Enfin, on peut mener, lorsqu’on est riche, une vie d’artiste en évitant simplement toutes les vicissitudes de la vie qui va. Or, on conçoit rarement un artiste derrière un bureau en qualité de haut fonctionnaire responsable de la gestion quotidienne du personnel et des deniers publics.

Un ministre de la Culture, contrairement à la perception primaire qui veut qu’un médecin ferait un bon ministre de la Santé ou qu’un sportif, même s’il n’a pas dépassé le collège, un excellent ministre des Sports, n’est pas simplement un poste parmi d’autres à pouvoir.

La vraie question est de savoir de quelle façon la dimension culturelle sera-t-elle partie prenante de l’action du gouvernement. M. Essid, hier avec Latifa Lakhdhar, aujourd’hui avec Sonia Mabrek, a-t-il suffisamment conscience de la synergie entre culture, création des richesses, développement, justice, égalité, liberté individuelle, bien-être social, efficacité administrative et croissance économique? Car la technologie ne peut fonctionner efficacement sans personnel qualifié, la créativité industrielle et l’innovation échouent si le milieu culturel et les structures mentales n’y sont pas préparés. Tous ces domaines relèvent d’un défi commun, d’un processus dans lequel le ministère de la Culture doit être un acteur agissant.

La défense des valeurs

Par ailleurs, et c’est là que le bât blesse, comment revaloriser le culturel sans la réforme de l’institution éducative par le retour à la rigueur de l’écriture, à la justesse de l’expression, à l’usage des langues étrangères qui rendent possible l’accès à l’information scientifique, technique et littéraire, indispensable à la croissance et qui constituent une part essentielle de la culture?

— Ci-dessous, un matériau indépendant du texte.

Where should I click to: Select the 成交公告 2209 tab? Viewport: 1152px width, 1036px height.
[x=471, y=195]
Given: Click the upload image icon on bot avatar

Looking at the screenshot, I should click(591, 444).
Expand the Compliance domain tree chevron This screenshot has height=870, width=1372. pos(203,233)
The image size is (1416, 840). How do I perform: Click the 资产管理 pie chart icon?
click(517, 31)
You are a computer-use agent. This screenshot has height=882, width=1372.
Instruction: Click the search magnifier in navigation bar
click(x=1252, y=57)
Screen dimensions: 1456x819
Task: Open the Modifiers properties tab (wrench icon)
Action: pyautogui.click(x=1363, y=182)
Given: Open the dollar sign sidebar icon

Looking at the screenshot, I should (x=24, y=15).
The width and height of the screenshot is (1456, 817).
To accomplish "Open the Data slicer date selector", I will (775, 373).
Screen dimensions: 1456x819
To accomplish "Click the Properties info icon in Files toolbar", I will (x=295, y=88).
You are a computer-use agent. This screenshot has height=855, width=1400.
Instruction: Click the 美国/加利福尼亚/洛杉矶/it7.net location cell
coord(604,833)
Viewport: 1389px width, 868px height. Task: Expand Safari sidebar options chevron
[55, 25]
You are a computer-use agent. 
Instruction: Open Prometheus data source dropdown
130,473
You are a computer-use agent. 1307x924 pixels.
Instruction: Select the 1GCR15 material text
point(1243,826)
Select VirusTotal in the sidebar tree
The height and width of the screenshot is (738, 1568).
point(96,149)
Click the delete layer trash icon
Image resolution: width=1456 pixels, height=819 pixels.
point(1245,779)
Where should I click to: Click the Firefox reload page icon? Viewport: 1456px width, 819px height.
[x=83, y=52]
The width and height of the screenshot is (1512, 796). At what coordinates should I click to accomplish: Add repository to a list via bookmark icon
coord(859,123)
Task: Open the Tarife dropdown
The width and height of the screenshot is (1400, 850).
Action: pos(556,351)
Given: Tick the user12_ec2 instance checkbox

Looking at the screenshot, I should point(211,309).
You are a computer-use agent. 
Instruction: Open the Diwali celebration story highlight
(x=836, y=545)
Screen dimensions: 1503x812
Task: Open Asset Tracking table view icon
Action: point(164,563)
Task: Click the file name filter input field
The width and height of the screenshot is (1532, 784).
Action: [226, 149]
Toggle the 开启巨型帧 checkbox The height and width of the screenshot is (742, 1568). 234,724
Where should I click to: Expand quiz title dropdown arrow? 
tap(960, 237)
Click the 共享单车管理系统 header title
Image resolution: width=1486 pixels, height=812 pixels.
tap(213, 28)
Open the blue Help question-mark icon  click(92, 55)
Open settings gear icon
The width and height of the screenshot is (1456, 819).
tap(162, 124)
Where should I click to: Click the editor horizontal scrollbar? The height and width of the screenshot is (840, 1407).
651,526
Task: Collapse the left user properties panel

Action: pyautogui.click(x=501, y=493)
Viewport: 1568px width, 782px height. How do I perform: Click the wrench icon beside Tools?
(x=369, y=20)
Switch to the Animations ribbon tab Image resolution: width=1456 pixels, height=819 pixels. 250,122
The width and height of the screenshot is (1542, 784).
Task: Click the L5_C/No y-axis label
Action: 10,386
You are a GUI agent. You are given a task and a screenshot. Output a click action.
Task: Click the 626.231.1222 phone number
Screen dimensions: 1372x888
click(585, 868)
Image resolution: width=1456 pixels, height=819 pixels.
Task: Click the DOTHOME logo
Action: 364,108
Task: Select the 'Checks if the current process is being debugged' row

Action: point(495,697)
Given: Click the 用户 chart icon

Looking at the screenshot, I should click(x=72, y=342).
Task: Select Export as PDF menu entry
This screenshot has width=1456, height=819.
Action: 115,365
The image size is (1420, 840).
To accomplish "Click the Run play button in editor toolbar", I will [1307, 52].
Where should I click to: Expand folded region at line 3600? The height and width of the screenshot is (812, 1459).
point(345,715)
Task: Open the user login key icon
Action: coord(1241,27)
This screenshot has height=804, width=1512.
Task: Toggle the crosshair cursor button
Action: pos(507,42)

La quête de l’identité culturelle n’a-t-elle pas été par le passé une affaire d’«authenticité» culturelle, puis d’affirmation de soi par le rejet de l’Autre, puis de retour aveugle au passé, puis d’unilinguisme, puis d’indépendance culturelle à travers l’intégrisme religieux, pour finir par le radicalisme et le terrorisme, le tout s’épanouissant sur le malin terreau de l’ignorance?

Or ce qui est à l’honneur en matière de culture dans la conception des politiques de ce pays, c’est que la promotion des beaux-arts devrait se faire par des femmes ou des hommes artistes, soit ! C’est alors à sa voix, un don donné par la nature à l’interprète musicienne, que ce choix a été fait. Pourtant ce talent est un outil obsolète pour exercer une fonction qui, à l’âge du  numérique et de la culture mondialisés, ne rime plus à rien.

C’est pour cette raison que l’action d’une ou d’un ministre de la Culture est simplement d’affecter à certains, souvent à perte, des subventions décidées sur des bases subjectives et contestables, ou en priver certains autres qui attendent que l’État leur en propose des aides à la hauteur de leur contribution. Ils passent ainsi le plus clair de leur temps à saupoudrer les deniers de l’Etat en recevant des solliciteurs de tout acabit. Le reste du temps est consacré à répondre à une demande culturelle à géométrie très variable: inaugurer des festivals ou des musées, visiter des expositions et assister à d’autres manifestations plus populaires.

Une ou un  ministre de la Culture devrait pourtant avoir conscience de la nécessité de défendre des valeurs, de sensibiliser le public à la question des femmes ou des jeunes, au respect de l’environnement, ses causes et ses conséquences dans le quotidien et à long terme. Bref d’agir en s’impliquant dans d’autres domaines que la culture stricto sensu. Ne pas comprendre cette mission, c’est comme dissocier la voix de ce qui est dit. Une chanteuse telle Sonia Mbarek doit apprendre désormais à penser sa voix plutôt qu’à chanter.